-- Opening Marker --
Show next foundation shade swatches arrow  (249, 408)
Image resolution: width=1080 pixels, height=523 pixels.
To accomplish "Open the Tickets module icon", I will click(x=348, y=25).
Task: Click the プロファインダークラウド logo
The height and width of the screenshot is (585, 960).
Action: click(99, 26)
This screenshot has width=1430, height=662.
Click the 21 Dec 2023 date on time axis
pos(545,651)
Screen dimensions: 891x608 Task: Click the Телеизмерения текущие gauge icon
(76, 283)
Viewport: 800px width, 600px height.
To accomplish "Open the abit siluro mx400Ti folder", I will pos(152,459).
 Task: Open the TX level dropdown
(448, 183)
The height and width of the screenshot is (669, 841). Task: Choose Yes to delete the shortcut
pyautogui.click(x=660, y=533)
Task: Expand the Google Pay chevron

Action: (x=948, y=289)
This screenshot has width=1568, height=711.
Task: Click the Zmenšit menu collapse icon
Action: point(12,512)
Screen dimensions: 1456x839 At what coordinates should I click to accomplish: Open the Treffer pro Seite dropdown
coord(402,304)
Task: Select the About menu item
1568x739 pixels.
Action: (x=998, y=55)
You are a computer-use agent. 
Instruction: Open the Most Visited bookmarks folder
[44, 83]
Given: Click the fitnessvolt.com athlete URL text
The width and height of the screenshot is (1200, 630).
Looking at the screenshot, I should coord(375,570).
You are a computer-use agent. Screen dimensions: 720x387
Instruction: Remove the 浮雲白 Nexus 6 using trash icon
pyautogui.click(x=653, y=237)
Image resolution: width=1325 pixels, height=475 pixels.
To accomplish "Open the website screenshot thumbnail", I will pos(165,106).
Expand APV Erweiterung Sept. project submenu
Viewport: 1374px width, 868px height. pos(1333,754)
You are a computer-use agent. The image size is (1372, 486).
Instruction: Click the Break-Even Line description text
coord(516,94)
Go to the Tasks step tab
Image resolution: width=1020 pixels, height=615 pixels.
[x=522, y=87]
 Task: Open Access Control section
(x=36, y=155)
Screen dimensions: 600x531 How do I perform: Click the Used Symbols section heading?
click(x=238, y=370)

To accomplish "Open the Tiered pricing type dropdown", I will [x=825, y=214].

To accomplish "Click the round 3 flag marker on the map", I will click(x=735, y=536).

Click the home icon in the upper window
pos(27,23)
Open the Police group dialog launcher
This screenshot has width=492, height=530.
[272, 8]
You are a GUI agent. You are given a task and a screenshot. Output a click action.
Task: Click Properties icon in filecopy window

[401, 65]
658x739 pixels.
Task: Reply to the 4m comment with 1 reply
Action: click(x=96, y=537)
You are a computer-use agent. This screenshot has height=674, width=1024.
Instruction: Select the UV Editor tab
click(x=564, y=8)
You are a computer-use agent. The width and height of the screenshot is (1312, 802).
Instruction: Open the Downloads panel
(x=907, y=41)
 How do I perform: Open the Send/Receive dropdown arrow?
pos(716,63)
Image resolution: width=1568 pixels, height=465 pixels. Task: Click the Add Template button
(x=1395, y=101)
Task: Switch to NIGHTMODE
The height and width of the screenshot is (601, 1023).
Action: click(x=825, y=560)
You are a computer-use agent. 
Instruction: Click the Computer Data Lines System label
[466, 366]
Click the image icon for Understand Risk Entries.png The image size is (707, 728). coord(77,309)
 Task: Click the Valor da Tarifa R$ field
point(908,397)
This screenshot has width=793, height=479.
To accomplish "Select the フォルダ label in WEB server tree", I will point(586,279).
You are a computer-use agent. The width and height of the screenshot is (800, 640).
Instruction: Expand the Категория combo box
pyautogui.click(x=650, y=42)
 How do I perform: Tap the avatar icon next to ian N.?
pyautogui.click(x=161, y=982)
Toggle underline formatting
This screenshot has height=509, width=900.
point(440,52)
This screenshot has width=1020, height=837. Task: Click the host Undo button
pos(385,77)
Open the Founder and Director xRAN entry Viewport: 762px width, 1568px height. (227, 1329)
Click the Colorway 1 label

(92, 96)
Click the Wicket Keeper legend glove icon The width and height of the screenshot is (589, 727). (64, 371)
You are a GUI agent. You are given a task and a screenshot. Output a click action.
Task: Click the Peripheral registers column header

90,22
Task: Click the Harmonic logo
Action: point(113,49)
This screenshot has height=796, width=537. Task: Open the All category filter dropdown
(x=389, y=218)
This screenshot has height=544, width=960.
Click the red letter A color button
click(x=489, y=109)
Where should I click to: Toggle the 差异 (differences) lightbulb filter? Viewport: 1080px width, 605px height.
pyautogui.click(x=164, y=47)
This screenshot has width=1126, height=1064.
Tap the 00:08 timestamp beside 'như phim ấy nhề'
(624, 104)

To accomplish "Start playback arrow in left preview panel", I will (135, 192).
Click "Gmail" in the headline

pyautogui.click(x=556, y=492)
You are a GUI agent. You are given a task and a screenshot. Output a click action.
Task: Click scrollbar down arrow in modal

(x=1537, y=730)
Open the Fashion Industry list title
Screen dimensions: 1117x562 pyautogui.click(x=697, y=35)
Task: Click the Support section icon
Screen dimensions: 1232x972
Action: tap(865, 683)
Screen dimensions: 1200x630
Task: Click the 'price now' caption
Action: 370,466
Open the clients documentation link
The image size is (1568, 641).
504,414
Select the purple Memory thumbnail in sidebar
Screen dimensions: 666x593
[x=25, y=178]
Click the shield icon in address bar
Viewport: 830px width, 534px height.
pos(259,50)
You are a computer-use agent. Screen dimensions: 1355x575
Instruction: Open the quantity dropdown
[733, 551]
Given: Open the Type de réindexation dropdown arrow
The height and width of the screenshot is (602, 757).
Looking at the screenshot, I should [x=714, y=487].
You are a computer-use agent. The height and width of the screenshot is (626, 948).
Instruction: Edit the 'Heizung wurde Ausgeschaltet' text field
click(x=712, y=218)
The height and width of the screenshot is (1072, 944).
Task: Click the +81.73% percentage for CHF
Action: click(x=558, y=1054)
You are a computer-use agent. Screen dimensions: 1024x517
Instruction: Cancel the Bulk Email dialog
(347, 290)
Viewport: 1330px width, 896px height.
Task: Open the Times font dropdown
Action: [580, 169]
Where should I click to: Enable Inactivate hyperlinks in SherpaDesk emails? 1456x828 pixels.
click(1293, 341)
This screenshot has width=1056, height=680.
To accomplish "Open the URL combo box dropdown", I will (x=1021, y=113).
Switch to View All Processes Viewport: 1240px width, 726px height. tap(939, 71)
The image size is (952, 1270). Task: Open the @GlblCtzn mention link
-- Closing Marker --
Reproduce exactly the lines of the records above from the one with "Task: Click the Valor da Tarifa R$ field" to the one with "Task: Click the Support section icon", both included, and leave out everything else.

 Task: Click the Valor da Tarifa R$ field
point(908,397)
This screenshot has width=793, height=479.
To accomplish "Select the フォルダ label in WEB server tree", I will point(586,279).
You are a computer-use agent. The width and height of the screenshot is (800, 640).
Instruction: Expand the Категория combo box
pyautogui.click(x=650, y=42)
 How do I perform: Tap the avatar icon next to ian N.?
pyautogui.click(x=161, y=982)
Toggle underline formatting
This screenshot has height=509, width=900.
point(440,52)
This screenshot has width=1020, height=837. Task: Click the host Undo button
pos(385,77)
Open the Founder and Director xRAN entry Viewport: 762px width, 1568px height. (227, 1329)
Click the Colorway 1 label

(92, 96)
Click the Wicket Keeper legend glove icon The width and height of the screenshot is (589, 727). (64, 371)
You are a GUI agent. You are given a task and a screenshot. Output a click action.
Task: Click the Peripheral registers column header

90,22
Task: Click the Harmonic logo
Action: point(113,49)
This screenshot has height=796, width=537. Task: Open the All category filter dropdown
(x=389, y=218)
This screenshot has height=544, width=960.
Click the red letter A color button
click(x=489, y=109)
Where should I click to: Toggle the 差异 (differences) lightbulb filter? Viewport: 1080px width, 605px height.
pyautogui.click(x=164, y=47)
This screenshot has width=1126, height=1064.
Tap the 00:08 timestamp beside 'như phim ấy nhề'
(624, 104)

To accomplish "Start playback arrow in left preview panel", I will (135, 192).
Click "Gmail" in the headline

pyautogui.click(x=556, y=492)
You are a GUI agent. You are given a task and a screenshot. Output a click action.
Task: Click scrollbar down arrow in modal

(x=1537, y=730)
Open the Fashion Industry list title
Screen dimensions: 1117x562 pyautogui.click(x=697, y=35)
Task: Click the Support section icon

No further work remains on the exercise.